A special case: when \(x(z) = z\)
There will be times we have the special case that \(x(z) = z\). For example, this can arise during the initial construction of age groups. If our population data arises from a data source that does not have yearly age data, such as ACS data, before we use yearly age groups in downstream disaggregation, we must first disaggregate their sizes. Thus we have \(x(z) = z\) as age itself, while \(y(z)\) remains the population density function.
The math works out identically as above.
🚧 But do we need a special flag in the code? How do we want to handle this?
Disaggregating based on multiple variables
The package is focused on disaggregation based on a single variable. By stringing together a series of such steps, disaggregation can be accomplished across multiple variables, for example, age group and age-associated risk factors. While this approach appears marginal, which would suggest assumptions that the joint distribution factorizes, this need not be true as different supergroups can be disaggregated according to different proportions, thus achieving a more complex joint distribution from conditional distributions. However, care must be taken that the desired joint distribution is sensible over the underlying variables, especially if they are continuous.
Aggregation
Aggregation is the reverse operation, and under the simplifying assumptions above is straightforward.
Categorical aggregation
We know the proportion-defining variables \(x_{ij}\) and the subgroup measurements \(y_{ij}\) for all subgroups, e.g. the numbers of individuals in all counties and their vaccination rates. A rate measurement must first be transformed into a count measurement, so we aggregate the number \(x_{ij} y_{ij}\) vaccinated individuals in each county.
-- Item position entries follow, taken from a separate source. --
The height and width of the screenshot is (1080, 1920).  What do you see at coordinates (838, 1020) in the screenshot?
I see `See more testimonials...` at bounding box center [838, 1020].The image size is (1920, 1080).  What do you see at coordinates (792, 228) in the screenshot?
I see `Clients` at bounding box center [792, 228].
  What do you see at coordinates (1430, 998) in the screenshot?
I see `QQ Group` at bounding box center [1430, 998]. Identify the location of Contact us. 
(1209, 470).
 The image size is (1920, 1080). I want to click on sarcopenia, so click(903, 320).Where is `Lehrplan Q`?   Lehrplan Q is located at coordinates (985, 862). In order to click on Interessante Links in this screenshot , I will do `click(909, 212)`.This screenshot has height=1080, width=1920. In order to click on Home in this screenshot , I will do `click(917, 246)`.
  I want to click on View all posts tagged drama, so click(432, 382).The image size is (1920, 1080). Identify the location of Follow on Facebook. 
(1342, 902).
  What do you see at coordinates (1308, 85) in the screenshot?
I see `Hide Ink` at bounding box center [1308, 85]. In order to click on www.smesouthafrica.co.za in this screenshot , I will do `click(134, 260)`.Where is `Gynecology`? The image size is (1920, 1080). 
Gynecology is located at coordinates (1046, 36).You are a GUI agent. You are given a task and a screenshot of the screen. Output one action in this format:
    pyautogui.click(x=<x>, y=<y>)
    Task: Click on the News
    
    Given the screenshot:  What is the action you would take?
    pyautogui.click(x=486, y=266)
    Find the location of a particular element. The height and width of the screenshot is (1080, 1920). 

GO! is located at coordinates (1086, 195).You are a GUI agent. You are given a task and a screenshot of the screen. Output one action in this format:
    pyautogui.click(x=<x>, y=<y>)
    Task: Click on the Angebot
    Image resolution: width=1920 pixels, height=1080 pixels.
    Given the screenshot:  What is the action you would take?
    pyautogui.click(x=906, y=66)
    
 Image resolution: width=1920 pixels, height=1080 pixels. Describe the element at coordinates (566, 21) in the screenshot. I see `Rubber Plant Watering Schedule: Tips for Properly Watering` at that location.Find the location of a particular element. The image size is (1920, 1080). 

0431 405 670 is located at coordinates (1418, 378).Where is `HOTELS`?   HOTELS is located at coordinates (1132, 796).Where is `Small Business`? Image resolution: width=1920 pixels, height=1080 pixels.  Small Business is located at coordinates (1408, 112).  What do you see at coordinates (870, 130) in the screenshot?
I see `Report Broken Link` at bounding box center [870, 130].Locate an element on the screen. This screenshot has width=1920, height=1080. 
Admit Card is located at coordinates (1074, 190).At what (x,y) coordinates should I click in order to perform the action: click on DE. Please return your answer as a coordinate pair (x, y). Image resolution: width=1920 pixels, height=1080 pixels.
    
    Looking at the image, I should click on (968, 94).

Then the total count in state \(i\) is \(\hat{y}_i = \sum_j y_{ij}\). Rate measurements can then be transformed back into rates using the total population sizes \(x_i\).
Continuous aggregation
For any interval from \(z_{(i)(j-1)}\) to \(z_{ij}\), we know \(x_{ij} = \int_{z_{(i)(j-1)}}^{z_{ij}}x(z) \mathrm{d}z\) and either count \(y_{ij} = \int_{z_{(i)(j-1)}}^{z_{ij}} y(z) x(z) \mathrm{d}z\) or rate \(y_{ij} = \left( \int_{z_{(i)(j-1)}}^{z_{ij}} y(z) x(z) \mathrm{d}z \right) / \left( \int_{z_{(i)(j-1)}}^{z_{ij}}x(z) \mathrm{d}z \right)\). If \(y\) is a count, then we simply sum up the subinterval values, getting \(\hat{y}_i = \sum_j y_{ij}\), if it is a rate we must first multiply by the \(x_{ij}\) as in the categorical case. If working with rates, after summing, we must divide by the total size \(\hat{x}_i = \sum_j x_{ij}\) to obtain the total rate.